Sorrentino (qui la classifica dei suoi migliori film) è maestro nel trasformare ogni inquadratura in un quadro, ogni movimento di macchina in un gesto coreografico, ogni dettaglio in simbolo. Il finale ne è appunto la summa, con il volo della camera verso il cielo, il montaggio sospeso, la luce mistica, il battito cardiaco che cresce lentamente fino a svanire nel buio. È un viaggio visivo tanto quanto spirituale. La fotografia è rarefatta, i suoni ovattati, i colori quasi irreali. È il linguaggio dell’estasi, del sogno, della trascendenza, tanto da sembrare un’esperienza sensoriale.

Una domanda definitiva che molti si pongono a questo punto è: Lenny Belardo è un santo?
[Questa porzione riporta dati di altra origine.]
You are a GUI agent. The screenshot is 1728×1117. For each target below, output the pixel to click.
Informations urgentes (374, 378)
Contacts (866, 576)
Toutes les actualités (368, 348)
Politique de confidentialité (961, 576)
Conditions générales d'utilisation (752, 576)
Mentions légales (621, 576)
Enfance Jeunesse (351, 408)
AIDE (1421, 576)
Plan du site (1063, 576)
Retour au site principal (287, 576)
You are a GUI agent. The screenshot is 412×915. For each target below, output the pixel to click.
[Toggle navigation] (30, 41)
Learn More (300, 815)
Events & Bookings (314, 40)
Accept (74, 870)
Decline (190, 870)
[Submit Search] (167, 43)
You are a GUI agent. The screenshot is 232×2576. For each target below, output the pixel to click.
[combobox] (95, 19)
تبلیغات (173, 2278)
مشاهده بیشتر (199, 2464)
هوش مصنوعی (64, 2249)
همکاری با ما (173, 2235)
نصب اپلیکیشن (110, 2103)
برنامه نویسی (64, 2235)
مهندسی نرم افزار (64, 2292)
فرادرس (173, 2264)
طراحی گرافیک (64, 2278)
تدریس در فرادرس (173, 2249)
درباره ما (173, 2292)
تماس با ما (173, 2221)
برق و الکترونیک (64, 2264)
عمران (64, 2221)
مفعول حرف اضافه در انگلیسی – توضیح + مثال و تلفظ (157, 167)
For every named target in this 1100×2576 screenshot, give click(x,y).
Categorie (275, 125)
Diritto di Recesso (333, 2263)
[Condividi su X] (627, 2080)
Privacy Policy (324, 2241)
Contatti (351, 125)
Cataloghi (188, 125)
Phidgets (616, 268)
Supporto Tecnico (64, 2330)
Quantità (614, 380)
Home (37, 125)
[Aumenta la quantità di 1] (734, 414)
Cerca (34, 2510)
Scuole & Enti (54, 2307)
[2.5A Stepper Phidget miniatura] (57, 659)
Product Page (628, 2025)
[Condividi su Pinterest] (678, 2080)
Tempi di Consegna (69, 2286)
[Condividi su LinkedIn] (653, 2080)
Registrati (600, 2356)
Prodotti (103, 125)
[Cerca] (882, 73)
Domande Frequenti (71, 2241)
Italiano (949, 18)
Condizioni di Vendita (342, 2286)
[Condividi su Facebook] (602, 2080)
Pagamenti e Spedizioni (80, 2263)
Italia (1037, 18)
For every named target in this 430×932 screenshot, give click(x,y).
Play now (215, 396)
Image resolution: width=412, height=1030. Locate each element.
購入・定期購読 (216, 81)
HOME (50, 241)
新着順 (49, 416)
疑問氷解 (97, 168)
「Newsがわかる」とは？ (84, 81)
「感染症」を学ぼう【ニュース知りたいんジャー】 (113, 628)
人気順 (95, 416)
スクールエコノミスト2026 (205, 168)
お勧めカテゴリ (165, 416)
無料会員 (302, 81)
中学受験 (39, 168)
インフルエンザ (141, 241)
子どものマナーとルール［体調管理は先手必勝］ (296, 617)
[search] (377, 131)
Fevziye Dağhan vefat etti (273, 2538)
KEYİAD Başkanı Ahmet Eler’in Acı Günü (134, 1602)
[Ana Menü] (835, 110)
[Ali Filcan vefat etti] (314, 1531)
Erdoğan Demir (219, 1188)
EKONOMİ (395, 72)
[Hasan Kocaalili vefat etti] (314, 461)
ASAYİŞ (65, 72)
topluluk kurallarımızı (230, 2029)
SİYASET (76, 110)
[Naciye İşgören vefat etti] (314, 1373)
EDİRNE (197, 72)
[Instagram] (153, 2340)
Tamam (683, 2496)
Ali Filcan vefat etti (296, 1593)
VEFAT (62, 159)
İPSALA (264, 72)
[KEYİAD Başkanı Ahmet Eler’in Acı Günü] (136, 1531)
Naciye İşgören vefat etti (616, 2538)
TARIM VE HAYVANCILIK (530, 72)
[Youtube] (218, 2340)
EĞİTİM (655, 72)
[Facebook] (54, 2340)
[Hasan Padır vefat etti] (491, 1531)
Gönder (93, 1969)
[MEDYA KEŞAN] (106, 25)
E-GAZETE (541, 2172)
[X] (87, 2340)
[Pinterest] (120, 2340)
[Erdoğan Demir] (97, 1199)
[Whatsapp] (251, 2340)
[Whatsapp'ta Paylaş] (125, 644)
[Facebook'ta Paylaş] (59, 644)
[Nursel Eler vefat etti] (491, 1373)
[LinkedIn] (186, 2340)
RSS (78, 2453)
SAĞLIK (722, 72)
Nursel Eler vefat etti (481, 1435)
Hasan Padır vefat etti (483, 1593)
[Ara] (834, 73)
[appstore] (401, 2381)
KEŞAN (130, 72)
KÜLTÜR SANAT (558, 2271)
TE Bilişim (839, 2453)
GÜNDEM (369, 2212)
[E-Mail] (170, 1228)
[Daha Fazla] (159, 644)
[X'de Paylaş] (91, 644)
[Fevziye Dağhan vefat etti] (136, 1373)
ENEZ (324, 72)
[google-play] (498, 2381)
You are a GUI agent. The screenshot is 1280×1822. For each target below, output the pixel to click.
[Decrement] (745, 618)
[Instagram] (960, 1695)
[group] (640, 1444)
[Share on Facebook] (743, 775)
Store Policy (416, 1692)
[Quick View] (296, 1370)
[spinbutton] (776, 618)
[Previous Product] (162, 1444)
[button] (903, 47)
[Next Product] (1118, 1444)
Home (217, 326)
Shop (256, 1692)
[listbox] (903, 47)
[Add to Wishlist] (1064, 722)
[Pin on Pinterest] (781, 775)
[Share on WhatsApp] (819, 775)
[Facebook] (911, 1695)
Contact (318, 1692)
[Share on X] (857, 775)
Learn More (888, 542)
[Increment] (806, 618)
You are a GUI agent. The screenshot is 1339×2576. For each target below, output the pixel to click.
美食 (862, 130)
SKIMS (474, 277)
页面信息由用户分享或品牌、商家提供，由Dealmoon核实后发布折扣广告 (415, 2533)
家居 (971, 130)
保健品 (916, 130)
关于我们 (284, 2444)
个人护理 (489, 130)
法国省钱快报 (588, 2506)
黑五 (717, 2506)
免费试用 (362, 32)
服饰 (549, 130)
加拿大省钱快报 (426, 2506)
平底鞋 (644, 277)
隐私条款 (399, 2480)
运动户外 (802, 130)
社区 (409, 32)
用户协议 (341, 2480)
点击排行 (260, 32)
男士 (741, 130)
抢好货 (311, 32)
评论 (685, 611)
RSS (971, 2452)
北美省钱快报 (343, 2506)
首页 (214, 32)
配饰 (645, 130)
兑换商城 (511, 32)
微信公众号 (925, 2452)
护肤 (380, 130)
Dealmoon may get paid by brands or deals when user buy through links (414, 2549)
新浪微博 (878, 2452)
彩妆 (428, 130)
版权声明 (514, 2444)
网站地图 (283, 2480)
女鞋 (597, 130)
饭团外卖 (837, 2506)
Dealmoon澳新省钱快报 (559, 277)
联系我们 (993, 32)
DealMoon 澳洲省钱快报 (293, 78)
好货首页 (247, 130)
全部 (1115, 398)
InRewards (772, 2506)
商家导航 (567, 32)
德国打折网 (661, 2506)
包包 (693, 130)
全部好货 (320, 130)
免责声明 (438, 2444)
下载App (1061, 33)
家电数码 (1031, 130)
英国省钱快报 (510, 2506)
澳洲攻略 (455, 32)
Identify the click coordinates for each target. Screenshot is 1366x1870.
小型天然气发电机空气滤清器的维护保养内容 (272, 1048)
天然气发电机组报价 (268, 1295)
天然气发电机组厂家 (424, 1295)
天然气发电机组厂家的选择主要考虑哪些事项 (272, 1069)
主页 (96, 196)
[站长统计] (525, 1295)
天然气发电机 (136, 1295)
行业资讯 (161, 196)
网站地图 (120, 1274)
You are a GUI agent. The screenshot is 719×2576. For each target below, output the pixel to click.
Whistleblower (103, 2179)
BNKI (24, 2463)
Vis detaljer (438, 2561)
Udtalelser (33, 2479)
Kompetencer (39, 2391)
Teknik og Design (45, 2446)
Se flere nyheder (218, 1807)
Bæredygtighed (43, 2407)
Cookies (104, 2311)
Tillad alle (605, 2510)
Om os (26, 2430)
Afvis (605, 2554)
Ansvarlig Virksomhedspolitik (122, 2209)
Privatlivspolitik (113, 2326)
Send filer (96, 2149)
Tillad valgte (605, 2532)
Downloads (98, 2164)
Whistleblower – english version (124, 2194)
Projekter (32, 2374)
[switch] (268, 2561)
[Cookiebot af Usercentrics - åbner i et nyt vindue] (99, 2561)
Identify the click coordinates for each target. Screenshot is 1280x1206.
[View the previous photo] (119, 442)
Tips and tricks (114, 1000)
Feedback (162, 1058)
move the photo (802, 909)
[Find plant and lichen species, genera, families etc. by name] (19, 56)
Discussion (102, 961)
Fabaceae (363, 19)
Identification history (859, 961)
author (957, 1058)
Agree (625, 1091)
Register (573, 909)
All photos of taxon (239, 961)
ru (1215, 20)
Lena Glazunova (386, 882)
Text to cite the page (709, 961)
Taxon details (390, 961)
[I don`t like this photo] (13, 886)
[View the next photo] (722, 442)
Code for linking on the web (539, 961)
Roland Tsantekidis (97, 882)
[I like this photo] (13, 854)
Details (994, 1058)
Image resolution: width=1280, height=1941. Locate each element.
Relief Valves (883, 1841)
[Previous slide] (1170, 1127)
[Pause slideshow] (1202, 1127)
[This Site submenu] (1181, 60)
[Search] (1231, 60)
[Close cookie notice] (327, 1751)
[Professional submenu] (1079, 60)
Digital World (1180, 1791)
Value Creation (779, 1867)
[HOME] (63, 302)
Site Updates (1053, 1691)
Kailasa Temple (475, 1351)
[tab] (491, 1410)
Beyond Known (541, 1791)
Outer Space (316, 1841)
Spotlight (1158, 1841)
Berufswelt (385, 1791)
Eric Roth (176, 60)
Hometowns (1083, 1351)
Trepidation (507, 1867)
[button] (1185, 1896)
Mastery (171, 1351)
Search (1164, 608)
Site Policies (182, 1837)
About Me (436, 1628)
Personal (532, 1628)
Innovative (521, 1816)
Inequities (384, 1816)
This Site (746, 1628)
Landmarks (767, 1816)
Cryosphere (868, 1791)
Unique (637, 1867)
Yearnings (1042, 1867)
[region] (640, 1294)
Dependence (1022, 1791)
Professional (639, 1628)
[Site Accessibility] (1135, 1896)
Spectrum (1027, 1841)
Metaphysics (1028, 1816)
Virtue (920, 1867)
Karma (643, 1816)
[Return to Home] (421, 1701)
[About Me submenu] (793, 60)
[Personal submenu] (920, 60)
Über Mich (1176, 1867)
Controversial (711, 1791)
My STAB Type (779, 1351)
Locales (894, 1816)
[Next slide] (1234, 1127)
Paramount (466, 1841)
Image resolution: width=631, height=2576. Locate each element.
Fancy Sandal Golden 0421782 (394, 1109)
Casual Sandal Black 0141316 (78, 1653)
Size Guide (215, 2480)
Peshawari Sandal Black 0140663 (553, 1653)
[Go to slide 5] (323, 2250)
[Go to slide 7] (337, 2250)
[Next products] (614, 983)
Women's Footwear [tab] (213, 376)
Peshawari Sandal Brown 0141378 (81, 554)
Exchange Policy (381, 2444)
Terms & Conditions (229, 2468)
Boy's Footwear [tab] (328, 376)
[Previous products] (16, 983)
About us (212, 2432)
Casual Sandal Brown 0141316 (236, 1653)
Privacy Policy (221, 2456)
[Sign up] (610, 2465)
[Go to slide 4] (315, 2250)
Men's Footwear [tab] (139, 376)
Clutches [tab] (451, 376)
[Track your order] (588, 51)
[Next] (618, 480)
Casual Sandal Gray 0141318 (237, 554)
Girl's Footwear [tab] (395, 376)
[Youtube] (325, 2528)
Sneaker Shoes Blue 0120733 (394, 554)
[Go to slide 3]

La risposta, ancora una volta, dipende dal significato che si attribuisce alla santità. Se per santo intendiamo un uomo privo di peccato, Lenny non lo è mai stato. Ma se pensiamo alla santità come capacità di amare nonostante il dolore, come tensione verso il bene pur tra mille contraddizioni, allora Lenny può esserlo. Sorrentino sembra suggerire che la santità non sta nella perfezione, ma nell’imperfezione accolta. Lenny è un papa giovane, sì, ma soprattutto un uomo ferito, che ha saputo trasformare la sua ferita in cammino spirituale.

Ciò detto, la conclusione di The Young Pope non è un punto d’arrivo, ma un trampolino verso l’invisibile. È un invito alla riflessione, alla sospensione del giudizio, al confronto tra ciò che vediamo e ciò che non vediamo. Non chiude, ma apre. In un mondo narrativo sempre più dominato dalla chiarezza e dalla razionalizzazione, Sorrentino compie un atto radicale restituendo al mistero il suo posto centrale. E così facendo, costruisce un’opera che non si limita a raccontare una storia, ma tenta di toccare l’anima. E forse, in fondo, è proprio questo che ci si aspetta da un’opera sull’incontro tra uomo e Dio: non la risposta esatta, ma la domanda giusta.